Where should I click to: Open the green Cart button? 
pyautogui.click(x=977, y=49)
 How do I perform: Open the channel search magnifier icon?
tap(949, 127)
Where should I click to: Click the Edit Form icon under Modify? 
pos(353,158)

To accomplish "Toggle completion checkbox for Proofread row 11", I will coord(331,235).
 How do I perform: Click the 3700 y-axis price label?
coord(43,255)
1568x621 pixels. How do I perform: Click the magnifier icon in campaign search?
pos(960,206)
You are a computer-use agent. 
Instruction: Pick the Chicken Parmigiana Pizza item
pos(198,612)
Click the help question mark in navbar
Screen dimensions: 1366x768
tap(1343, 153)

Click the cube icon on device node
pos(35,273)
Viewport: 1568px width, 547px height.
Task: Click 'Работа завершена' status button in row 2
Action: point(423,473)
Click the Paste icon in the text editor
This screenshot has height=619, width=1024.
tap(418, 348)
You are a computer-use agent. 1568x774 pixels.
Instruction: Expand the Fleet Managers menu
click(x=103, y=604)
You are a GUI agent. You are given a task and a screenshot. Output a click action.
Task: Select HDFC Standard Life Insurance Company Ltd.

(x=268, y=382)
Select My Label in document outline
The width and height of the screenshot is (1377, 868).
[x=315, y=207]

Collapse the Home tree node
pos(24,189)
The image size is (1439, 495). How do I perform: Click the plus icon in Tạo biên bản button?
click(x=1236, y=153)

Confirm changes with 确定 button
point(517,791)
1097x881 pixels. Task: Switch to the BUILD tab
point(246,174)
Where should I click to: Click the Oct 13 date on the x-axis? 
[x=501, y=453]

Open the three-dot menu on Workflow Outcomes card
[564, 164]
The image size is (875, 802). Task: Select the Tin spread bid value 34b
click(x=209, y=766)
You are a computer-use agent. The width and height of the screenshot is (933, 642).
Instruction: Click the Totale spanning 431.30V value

◇ ◇ ◇ ◇

The material above needs to be copied out in full, exactly as given.

Where should I click to: Open the green Cart button? 
pyautogui.click(x=977, y=49)
 How do I perform: Open the channel search magnifier icon?
tap(949, 127)
Where should I click to: Click the Edit Form icon under Modify? 
pos(353,158)

To accomplish "Toggle completion checkbox for Proofread row 11", I will coord(331,235).
 How do I perform: Click the 3700 y-axis price label?
coord(43,255)
1568x621 pixels. How do I perform: Click the magnifier icon in campaign search?
pos(960,206)
You are a computer-use agent. 
Instruction: Pick the Chicken Parmigiana Pizza item
pos(198,612)
Click the help question mark in navbar
Screen dimensions: 1366x768
tap(1343, 153)

Click the cube icon on device node
pos(35,273)
Viewport: 1568px width, 547px height.
Task: Click 'Работа завершена' status button in row 2
Action: point(423,473)
Click the Paste icon in the text editor
This screenshot has height=619, width=1024.
tap(418, 348)
You are a computer-use agent. 1568x774 pixels.
Instruction: Expand the Fleet Managers menu
click(x=103, y=604)
You are a GUI agent. You are given a task and a screenshot. Output a click action.
Task: Select HDFC Standard Life Insurance Company Ltd.

(x=268, y=382)
Select My Label in document outline
The width and height of the screenshot is (1377, 868).
[x=315, y=207]

Collapse the Home tree node
pos(24,189)
The image size is (1439, 495). How do I perform: Click the plus icon in Tạo biên bản button?
click(x=1236, y=153)

Confirm changes with 确定 button
point(517,791)
1097x881 pixels. Task: Switch to the BUILD tab
point(246,174)
Where should I click to: Click the Oct 13 date on the x-axis? 
[x=501, y=453]

Open the three-dot menu on Workflow Outcomes card
[564, 164]
The image size is (875, 802). Task: Select the Tin spread bid value 34b
click(x=209, y=766)
You are a computer-use agent. The width and height of the screenshot is (933, 642).
Instruction: Click the Totale spanning 431.30V value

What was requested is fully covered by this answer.